Recipe by AbbaGav
A simple quiche from a friend. Crust from "The Vegetarian Feast" by Martha Rose Shulman. Note that the crust part of the recipe can make 2 crusts, or combined to make one larger crust. You can add more broccoli and a little more of the filling-ingredients to fill the crust(s) up more.
- 1 tablespoon vegetable oil
- 2 heads broccoli
- 3 eggs
- 1 cup milk
- 1 cup pizza cheese or 1 cup cheddar cheese
- 1⁄2 cup parmesan cheese
- salt and pepper
- garlic powder
- onion powder or onion soup mix
- 1 cup whole wheat flour
- 1⁄2 cup unbleached white flour
- 1⁄2 cup wheat germ
- 1⁄2 teaspoon salt
- 115 g butter
- 3 -4 tablespoons cold water
Directions See How It's Made
- To prepare the crust combine the flours, wheat germ and salt in a large bowl. Cut in the butter and roll briskly between the palms to make sure butter is evenly distributed.

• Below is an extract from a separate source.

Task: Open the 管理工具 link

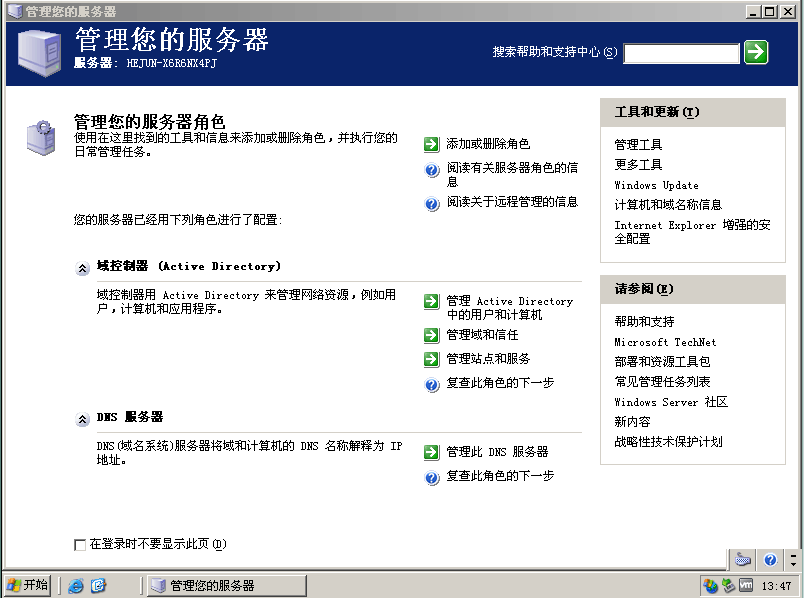Action: coord(638,145)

- Add the water a tablespoon at a time and blend with a fork until you can gather the dough into a mass. Divide into 2 balls.

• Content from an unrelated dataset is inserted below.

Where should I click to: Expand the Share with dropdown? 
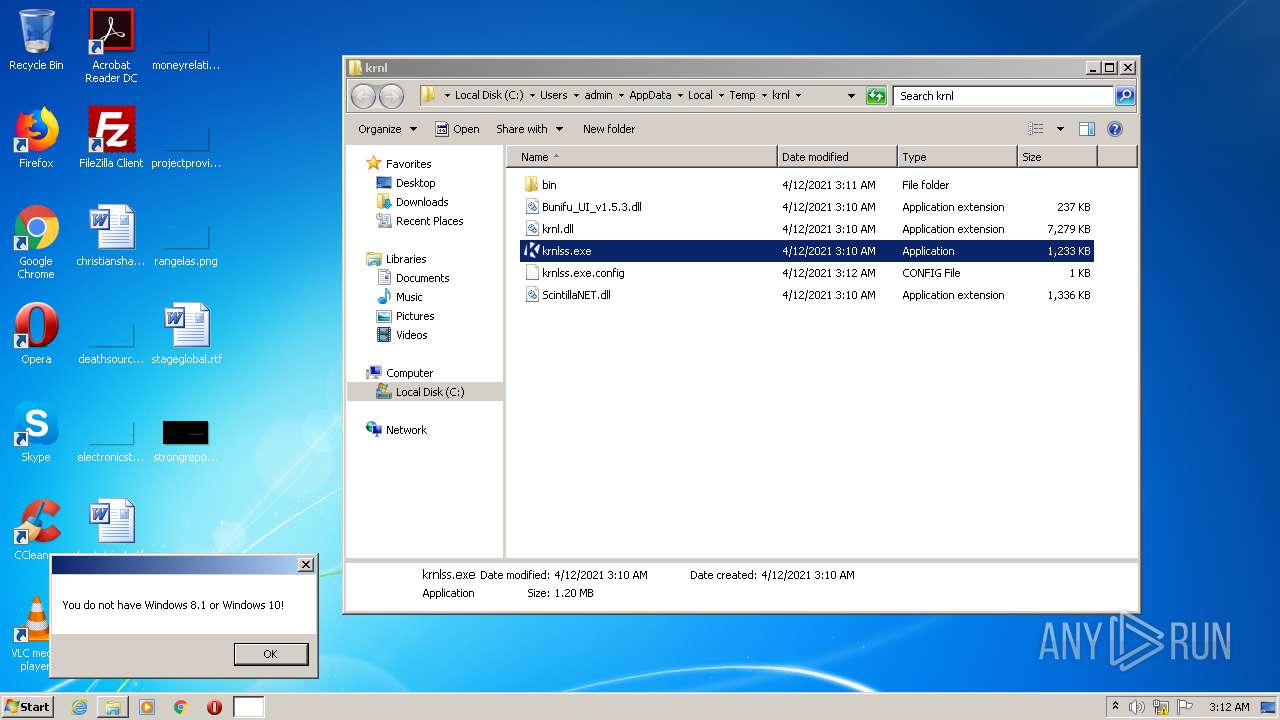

- Place a ball of dough on a piece of lightly floured waxed paper. Press it down with your hand and place another piece of lightly floured paper on top. Roll the dough out with a rolling pin; peel off the top paper, turn the crust into a buttered pie plate, and then peel off the other paper.
- Press the dough into the pie pan and pinch a pretty scalloped edge around the rim. Repeat with the other ball of dough.

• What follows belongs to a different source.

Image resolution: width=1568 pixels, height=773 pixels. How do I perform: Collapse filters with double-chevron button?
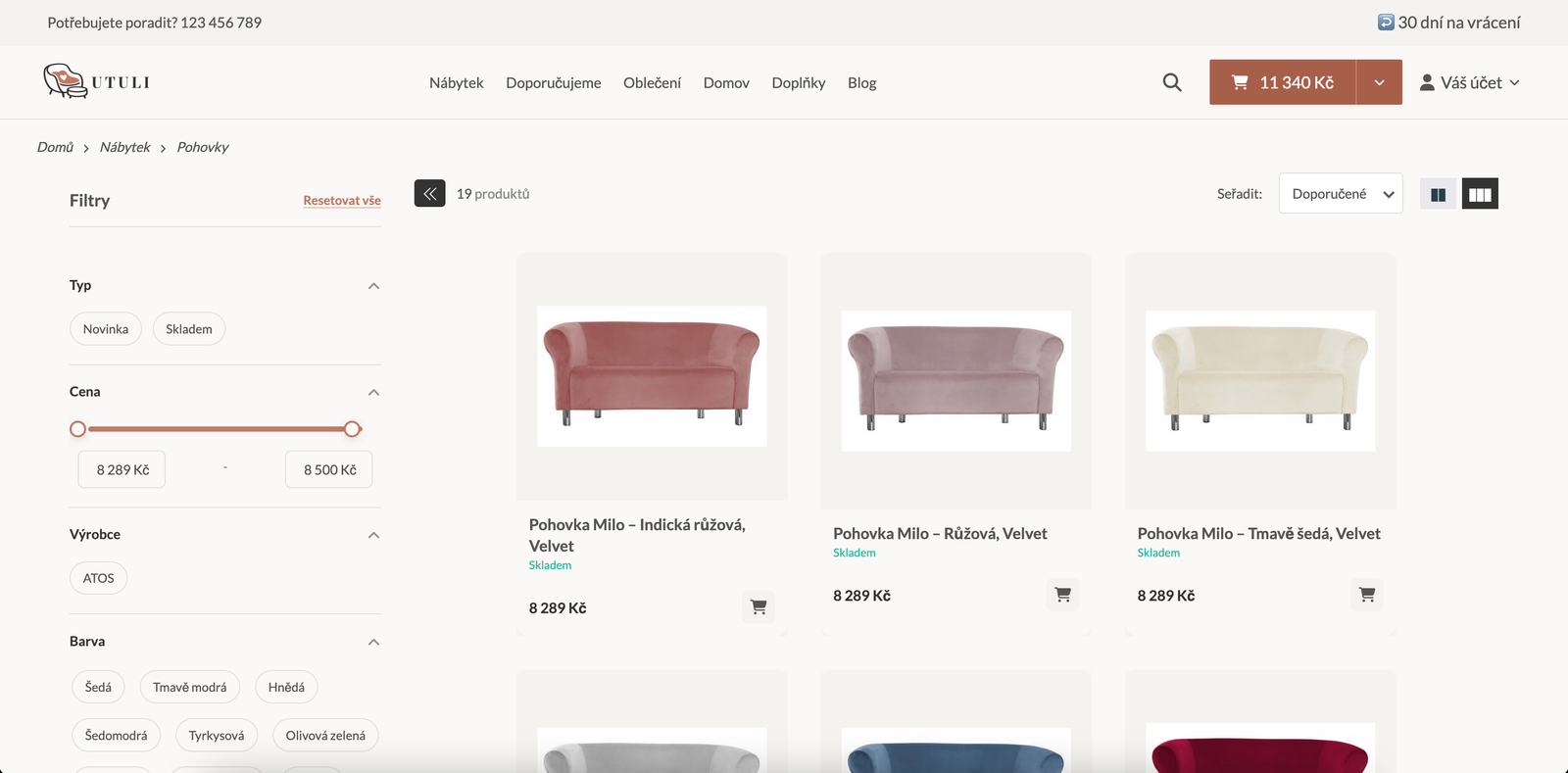tap(429, 194)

- Refrigerate both crusts for 2 hours.
- Saute broccoli in a little bit of oil with salt, garlic powder, onion powder and pepper.
- Mix 3 eggs with 1 cup of milk.
- Line the bottom of the pie crust(s) with a mixture of the cheeses.
- Cover the cheese with the sauteed broccoli.
- Pour the egg and milk mixture on top of broccoli.
- Sprinkle paprika on top of the quiche.
- Bake for 45 minutes at 170°C.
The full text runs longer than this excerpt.